Studio album by Morning Musume '24
- Released: November 27, 2024 (JP)
- Recorded: 2024
- Genre: J-pop;
- Label: Zetima
- Producer: Tsunku

Morning Musume '24 chronology
| 16th: That's J-pop (2021) | Professionals-17th (2024) |  |

Singles from Professionals-17th
- "Suggoi Fever! / Wake-Up Call (Mezameru Toki) / Neverending Shine" Released: October 25, 2023; "Nanda ka Sentimental na Toki no Uta / SaiKIYOU" Released: August 14, 2024;

= Professionals-17th =

Professionals-17th is the 17th studio album by the Japanese idol group Morning Musume '24. Released in Japan on 27 November 2024, it debuted at number 4 on the Oricon albums chart.

== Background ==

It is first album to feature 16th and 17th generation members Rio Sakurai, Haruka Inoue and Ako Yumigeta and it is the last album to feature Erina Ikuta, Ayumi Ishida, Sakura Oda, Akane Haga, Maria Makino, Reina Yokoyama and Rio Kitagawa.

Mizuki Fukumura is uncredited in the album but her vocals can be heard in tracks #5, #9 and #11.

== Featured lineup ==

9th Generation: Erina Ikuta (Last album)

10th Generation: Ayumi Ishida (Last album)

11th Generation: Sakura Oda (Last album)

12th Generation: Miki Nonaka, Maria Makino (last album), Akane Haga (Last album)
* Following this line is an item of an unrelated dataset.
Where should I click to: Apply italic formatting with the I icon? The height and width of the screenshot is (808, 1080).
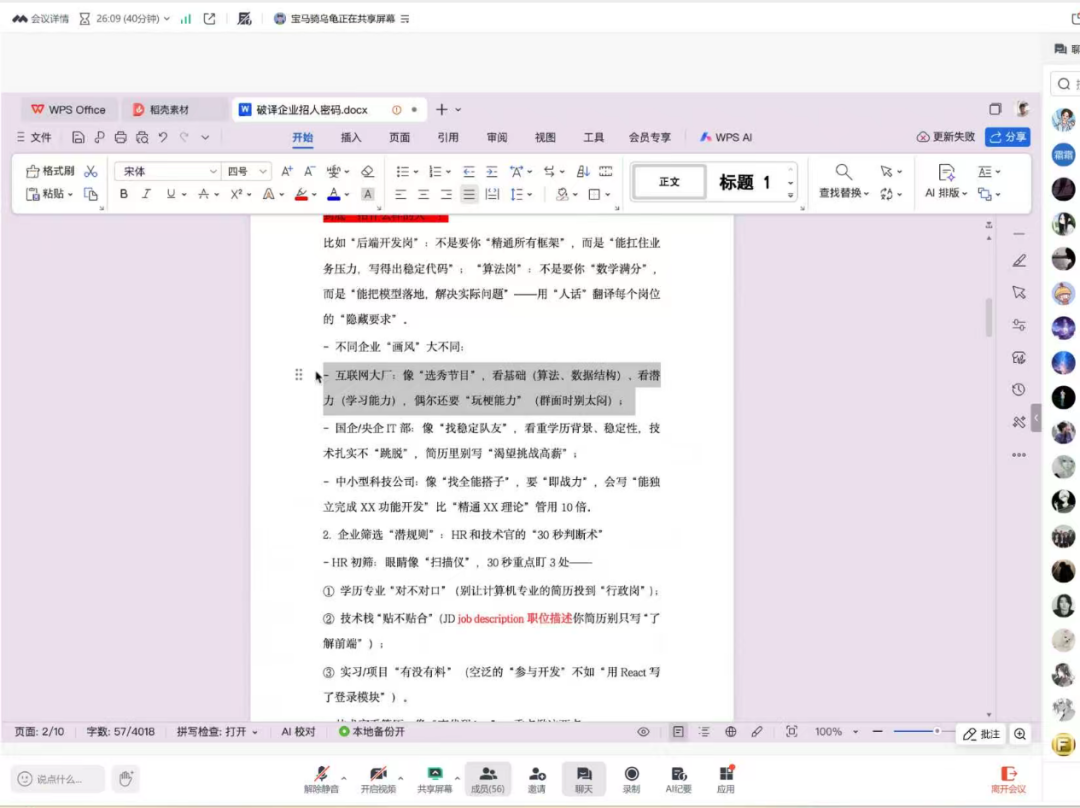point(146,194)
13th Generation: Reina Yokoyama (Last album)

15th Generation: Rio Kitagawa (Last album), Homare Okamura, Mei Yamazaki

16th Generation: Rio Sakurai (debut album)

17th Generation: Haruka Inoue, Ako Yumigeta (debut album)

== Track listing ==

All tracks are written by Tsunku except for track #11 and #12.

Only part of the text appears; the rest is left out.